C’est l’une des raisons de « la rencontre très prochaine avec les oulémas pour expliquer que le don d’organes n’est point interdit par l’islam, bien au contraire ». Cette journée sera sous l’égide du Ministère de la santé, de la faculté de médecine de Nouakchott et de la société mauritanienne de Néphrologie. Pour la petite histoire, le premier arabe à bénéficier d’une transplantation est un ancien roi des lieux saints.

La Formation : Une étape importante également, à travers la société mauritanienne de Néphrologie , et les partenaires étrangers particulièrement en France avec le Professeur Lionel Rostaing Chef du Département de Transplantation d’organes au CHU de Toulouse : une sommité dans ce domaine, nommé meilleur médecin Français au Monde en 2013-2014, indique le journal français « La Dépêche », que le médecin a bien montré avant de poursuivre que dans le cadre de la formation, « nous allons commencer à envoyer à partir du mois prochain des médecins mauritaniens dans son service pour des perfectionnements en transplantation ».

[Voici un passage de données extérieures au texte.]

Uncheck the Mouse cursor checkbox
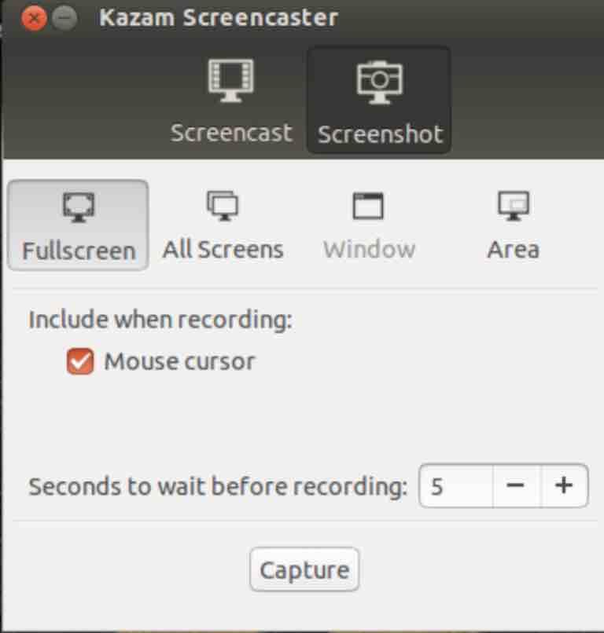 80,361
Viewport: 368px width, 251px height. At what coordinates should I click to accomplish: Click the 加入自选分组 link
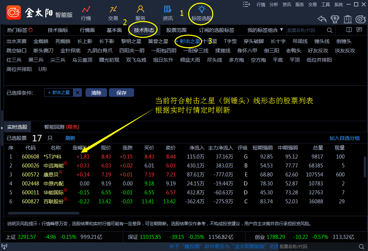click(x=344, y=138)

C’est tant mieux pour l’accompagnement dans la mise en place du projet et la mise en place d’un registre épidémiologique fiable sur l’insuffisance rénale chronique à travers un partenariat et une coopération entre l’agence de Biomédecine (établissement des greffes en France) et le ministère de la santé.

Le docteur Abdellatif insiste sur le travail d’équipe car il s’agit d’une prise en charge multi disciplinaire, seul moyen pour faire avancer les choses. Il remercie ses collègues, qui sans eux ces journées n’auront pas eu lieu en particulier le Docteur Sidi Mohamed Mah.